Aim of the exercise -> Please repeat all of the listing exactly.

Data provided ->
◇ ◇ ◇ ◇ ◇ ◇ ◇
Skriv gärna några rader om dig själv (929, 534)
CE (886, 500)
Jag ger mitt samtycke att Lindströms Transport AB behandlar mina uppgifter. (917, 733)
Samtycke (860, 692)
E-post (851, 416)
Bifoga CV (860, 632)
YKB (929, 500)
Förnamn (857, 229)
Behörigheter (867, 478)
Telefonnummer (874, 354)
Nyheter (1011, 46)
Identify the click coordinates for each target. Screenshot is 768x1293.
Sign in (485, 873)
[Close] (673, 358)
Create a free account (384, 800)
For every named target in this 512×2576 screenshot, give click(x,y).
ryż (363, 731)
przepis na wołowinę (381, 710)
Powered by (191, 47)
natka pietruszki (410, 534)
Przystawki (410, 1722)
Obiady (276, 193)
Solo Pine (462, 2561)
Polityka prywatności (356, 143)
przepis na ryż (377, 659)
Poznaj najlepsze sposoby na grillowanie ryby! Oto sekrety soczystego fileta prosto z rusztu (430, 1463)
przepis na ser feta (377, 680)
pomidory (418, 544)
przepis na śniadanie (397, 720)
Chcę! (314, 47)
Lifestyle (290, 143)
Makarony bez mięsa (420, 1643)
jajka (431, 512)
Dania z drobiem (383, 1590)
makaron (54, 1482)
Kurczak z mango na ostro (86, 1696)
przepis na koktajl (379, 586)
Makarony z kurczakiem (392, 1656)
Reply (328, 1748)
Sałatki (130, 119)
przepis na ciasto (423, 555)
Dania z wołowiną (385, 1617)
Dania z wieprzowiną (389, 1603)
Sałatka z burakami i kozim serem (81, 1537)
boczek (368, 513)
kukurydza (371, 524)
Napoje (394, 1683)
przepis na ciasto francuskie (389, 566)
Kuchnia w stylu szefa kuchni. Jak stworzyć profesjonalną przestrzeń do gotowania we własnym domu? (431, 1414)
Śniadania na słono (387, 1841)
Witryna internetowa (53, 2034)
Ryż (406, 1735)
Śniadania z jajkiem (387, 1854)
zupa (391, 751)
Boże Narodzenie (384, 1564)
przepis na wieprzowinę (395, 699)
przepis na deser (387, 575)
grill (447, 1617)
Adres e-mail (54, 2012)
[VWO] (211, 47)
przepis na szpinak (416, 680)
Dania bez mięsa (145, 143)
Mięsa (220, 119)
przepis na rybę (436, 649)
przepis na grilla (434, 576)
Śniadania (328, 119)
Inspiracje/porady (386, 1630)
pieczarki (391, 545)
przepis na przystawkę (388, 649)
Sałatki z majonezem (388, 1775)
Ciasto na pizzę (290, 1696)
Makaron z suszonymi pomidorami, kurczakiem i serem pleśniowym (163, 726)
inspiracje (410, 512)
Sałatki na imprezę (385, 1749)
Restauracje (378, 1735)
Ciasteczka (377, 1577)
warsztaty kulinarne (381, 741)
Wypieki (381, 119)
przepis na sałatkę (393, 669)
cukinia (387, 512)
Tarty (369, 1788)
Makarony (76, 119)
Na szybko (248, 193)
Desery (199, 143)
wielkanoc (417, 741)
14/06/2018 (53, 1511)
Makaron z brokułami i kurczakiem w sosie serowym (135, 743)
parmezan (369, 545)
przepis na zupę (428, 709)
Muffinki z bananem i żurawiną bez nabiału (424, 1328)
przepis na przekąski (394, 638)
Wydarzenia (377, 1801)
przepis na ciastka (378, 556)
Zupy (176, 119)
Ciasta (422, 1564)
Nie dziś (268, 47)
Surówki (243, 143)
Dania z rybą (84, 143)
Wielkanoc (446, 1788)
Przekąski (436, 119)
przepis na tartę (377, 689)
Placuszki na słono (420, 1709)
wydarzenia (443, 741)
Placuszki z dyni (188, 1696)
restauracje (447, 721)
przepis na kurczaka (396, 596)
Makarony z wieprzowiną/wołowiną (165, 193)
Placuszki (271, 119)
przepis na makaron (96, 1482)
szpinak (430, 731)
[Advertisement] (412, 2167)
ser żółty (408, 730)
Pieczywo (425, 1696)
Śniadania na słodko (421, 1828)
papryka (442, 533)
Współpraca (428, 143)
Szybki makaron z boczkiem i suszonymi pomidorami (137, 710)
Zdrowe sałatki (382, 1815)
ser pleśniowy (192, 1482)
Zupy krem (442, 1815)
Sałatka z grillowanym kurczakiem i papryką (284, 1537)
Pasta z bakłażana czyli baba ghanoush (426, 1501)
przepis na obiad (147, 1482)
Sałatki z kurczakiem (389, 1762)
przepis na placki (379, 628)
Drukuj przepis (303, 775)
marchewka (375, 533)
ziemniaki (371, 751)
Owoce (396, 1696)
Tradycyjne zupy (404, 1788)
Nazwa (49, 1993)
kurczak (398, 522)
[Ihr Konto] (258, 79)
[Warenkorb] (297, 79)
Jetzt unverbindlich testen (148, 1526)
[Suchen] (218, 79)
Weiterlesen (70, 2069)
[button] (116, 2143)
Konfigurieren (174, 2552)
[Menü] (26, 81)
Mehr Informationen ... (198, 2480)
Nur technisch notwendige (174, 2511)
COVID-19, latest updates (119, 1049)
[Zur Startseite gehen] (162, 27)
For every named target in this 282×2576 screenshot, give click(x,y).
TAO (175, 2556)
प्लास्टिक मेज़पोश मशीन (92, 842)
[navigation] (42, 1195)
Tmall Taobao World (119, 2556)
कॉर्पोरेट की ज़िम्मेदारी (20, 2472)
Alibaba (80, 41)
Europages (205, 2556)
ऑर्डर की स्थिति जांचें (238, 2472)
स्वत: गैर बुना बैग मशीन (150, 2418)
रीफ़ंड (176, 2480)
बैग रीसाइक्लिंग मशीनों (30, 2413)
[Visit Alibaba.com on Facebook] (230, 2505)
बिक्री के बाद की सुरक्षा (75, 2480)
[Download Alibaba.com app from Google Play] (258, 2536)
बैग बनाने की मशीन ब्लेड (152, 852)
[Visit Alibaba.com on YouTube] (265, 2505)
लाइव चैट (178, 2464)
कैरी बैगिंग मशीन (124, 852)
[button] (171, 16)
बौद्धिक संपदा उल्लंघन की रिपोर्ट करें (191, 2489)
◇ ◇ ◇ ◇ ◇ ◇ ◇
Worked solution ->
Skriv gärna några rader om dig själv (929, 534)
CE (886, 500)
Jag ger mitt samtycke att Lindströms Transport AB behandlar mina uppgifter. (917, 733)
Samtycke (860, 692)
E-post (851, 416)
Bifoga CV (860, 632)
YKB (929, 500)
Förnamn (857, 229)
Behörigheter (867, 478)
Telefonnummer (874, 354)
Nyheter (1011, 46)
Identify the click coordinates for each target. Screenshot is 768x1293.
Sign in (485, 873)
[Close] (673, 358)
Create a free account (384, 800)
For every named target in this 512×2576 screenshot, give click(x,y).
ryż (363, 731)
przepis na wołowinę (381, 710)
Powered by (191, 47)
natka pietruszki (410, 534)
Przystawki (410, 1722)
Obiady (276, 193)
Solo Pine (462, 2561)
Polityka prywatności (356, 143)
przepis na ryż (377, 659)
Poznaj najlepsze sposoby na grillowanie ryby! Oto sekrety soczystego fileta prosto z rusztu (430, 1463)
przepis na ser feta (377, 680)
pomidory (418, 544)
przepis na śniadanie (397, 720)
Chcę! (314, 47)
Lifestyle (290, 143)
Makarony bez mięsa (420, 1643)
jajka (431, 512)
Dania z drobiem (383, 1590)
makaron (54, 1482)
Kurczak z mango na ostro (86, 1696)
przepis na koktajl (379, 586)
Makarony z kurczakiem (392, 1656)
Reply (328, 1748)
Sałatki (130, 119)
przepis na ciasto (423, 555)
Dania z wołowiną (385, 1617)
Dania z wieprzowiną (389, 1603)
Sałatka z burakami i kozim serem (81, 1537)
boczek (368, 513)
kukurydza (371, 524)
Napoje (394, 1683)
przepis na ciasto francuskie (389, 566)
Kuchnia w stylu szefa kuchni. Jak stworzyć profesjonalną przestrzeń do gotowania we własnym domu? (431, 1414)
Śniadania na słono (387, 1841)
Witryna internetowa (53, 2034)
Ryż (406, 1735)
Śniadania z jajkiem (387, 1854)
zupa (391, 751)
Boże Narodzenie (384, 1564)
przepis na wieprzowinę (395, 699)
przepis na deser (387, 575)
grill (447, 1617)
Adres e-mail (54, 2012)
[VWO] (211, 47)
przepis na szpinak (416, 680)
Dania bez mięsa (145, 143)
Mięsa (220, 119)
przepis na rybę (436, 649)
przepis na grilla (434, 576)
Śniadania (328, 119)
Inspiracje/porady (386, 1630)
pieczarki (391, 545)
przepis na przystawkę (388, 649)
Sałatki z majonezem (388, 1775)
Ciasto na pizzę (290, 1696)
Makaron z suszonymi pomidorami, kurczakiem i serem pleśniowym (163, 726)
inspiracje (410, 512)
Sałatki na imprezę (385, 1749)
Restauracje (378, 1735)
Ciasteczka (377, 1577)
warsztaty kulinarne (381, 741)
Wypieki (381, 119)
przepis na sałatkę (393, 669)
cukinia (387, 512)
Tarty (369, 1788)
Makarony (76, 119)
Na szybko (248, 193)
Desery (199, 143)
wielkanoc (417, 741)
14/06/2018 (53, 1511)
Makaron z brokułami i kurczakiem w sosie serowym (135, 743)
parmezan (369, 545)
przepis na zupę (428, 709)
Muffinki z bananem i żurawiną bez nabiału (424, 1328)
przepis na przekąski (394, 638)
Wydarzenia (377, 1801)
przepis na ciastka (378, 556)
Zupy (176, 119)
Ciasta (422, 1564)
Nie dziś (268, 47)
Surówki (243, 143)
Dania z rybą (84, 143)
Wielkanoc (446, 1788)
Przekąski (436, 119)
przepis na tartę (377, 689)
Placuszki na słono (420, 1709)
wydarzenia (443, 741)
Placuszki z dyni (188, 1696)
restauracje (447, 721)
przepis na kurczaka (396, 596)
Makarony z wieprzowiną/wołowiną (165, 193)
Placuszki (271, 119)
przepis na makaron (96, 1482)
szpinak (430, 731)
[Advertisement] (412, 2167)
ser żółty (408, 730)
Pieczywo (425, 1696)
Śniadania na słodko (421, 1828)
papryka (442, 533)
Współpraca (428, 143)
Szybki makaron z boczkiem i suszonymi pomidorami (137, 710)
Zdrowe sałatki (382, 1815)
ser pleśniowy (192, 1482)
Zupy krem (442, 1815)
Sałatka z grillowanym kurczakiem i papryką (284, 1537)
Pasta z bakłażana czyli baba ghanoush (426, 1501)
przepis na obiad (147, 1482)
Sałatki z kurczakiem (389, 1762)
przepis na placki (379, 628)
Drukuj przepis (303, 775)
marchewka (375, 533)
ziemniaki (371, 751)
Owoce (396, 1696)
Tradycyjne zupy (404, 1788)
Nazwa (49, 1993)
kurczak (398, 522)
[Ihr Konto] (258, 79)
[Warenkorb] (297, 79)
Jetzt unverbindlich testen (148, 1526)
[Suchen] (218, 79)
Weiterlesen (70, 2069)
[button] (116, 2143)
Konfigurieren (174, 2552)
[Menü] (26, 81)
Mehr Informationen ... (198, 2480)
Nur technisch notwendige (174, 2511)
COVID-19, latest updates (119, 1049)
[Zur Startseite gehen] (162, 27)
For every named target in this 282×2576 screenshot, give click(x,y).
TAO (175, 2556)
प्लास्टिक मेज़पोश मशीन (92, 842)
[navigation] (42, 1195)
Tmall Taobao World (119, 2556)
कॉर्पोरेट की ज़िम्मेदारी (20, 2472)
Alibaba (80, 41)
Europages (205, 2556)
ऑर्डर की स्थिति जांचें (238, 2472)
स्वत: गैर बुना बैग मशीन (150, 2418)
रीफ़ंड (176, 2480)
बैग रीसाइक्लिंग मशीनों (30, 2413)
[Visit Alibaba.com on Facebook] (230, 2505)
बिक्री के बाद की सुरक्षा (75, 2480)
[Download Alibaba.com app from Google Play] (258, 2536)
बैग बनाने की मशीन ब्लेड (152, 852)
[Visit Alibaba.com on YouTube] (265, 2505)
लाइव चैट (178, 2464)
कैरी बैगिंग मशीन (124, 852)
[button] (171, 16)
बौद्धिक संपदा उल्लंघन की रिपोर्ट करें (191, 2489)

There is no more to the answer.